● **EXERCISE DIRECTIONS**:
Present the lines as a Markdown table with the columns "Row" and "Line", beginning with the line containing "Viewport: 1568px width, 608px" and continuing through the line containing "coord(1488,196)". Leave out any blank lines.

● **RECORDS FOR PROCESSING**:
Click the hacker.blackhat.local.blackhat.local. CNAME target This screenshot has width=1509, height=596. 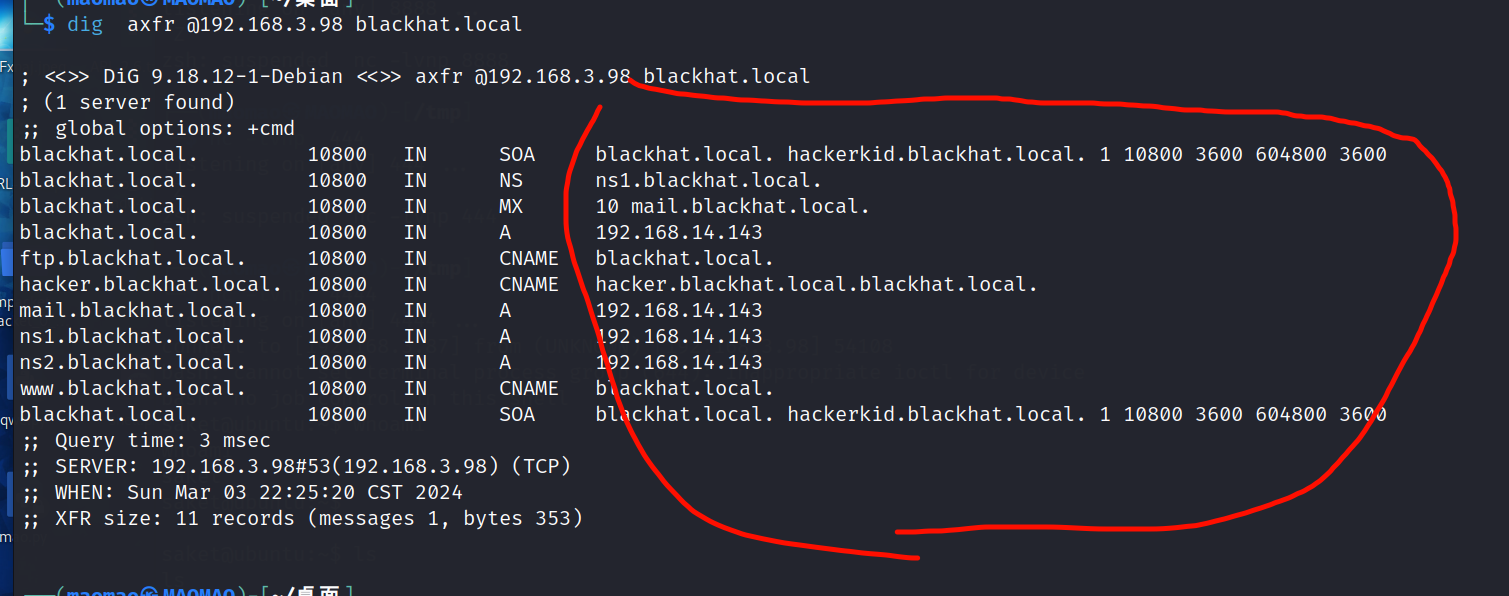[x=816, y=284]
* * *
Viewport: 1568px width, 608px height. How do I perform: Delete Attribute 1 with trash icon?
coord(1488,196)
---
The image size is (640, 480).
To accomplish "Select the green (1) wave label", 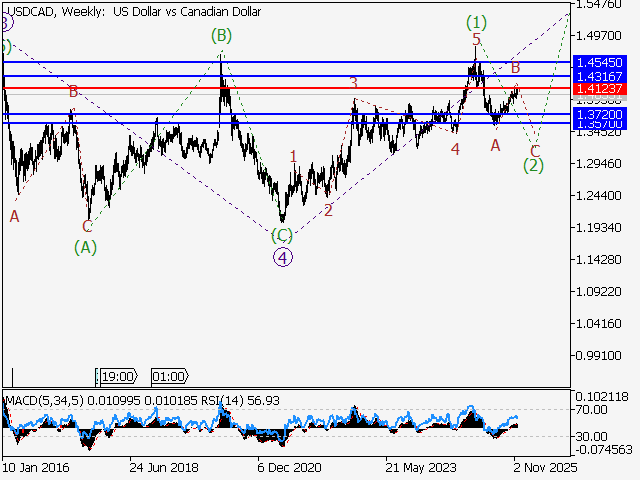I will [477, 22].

● **EXERCISE ANSWER**:
| Row | Line |
|---|---|
| 1 | Viewport: 1568px width, 608px height. How do I perform: Delete Attribute 1 with trash icon? |
| 2 | coord(1488,196) |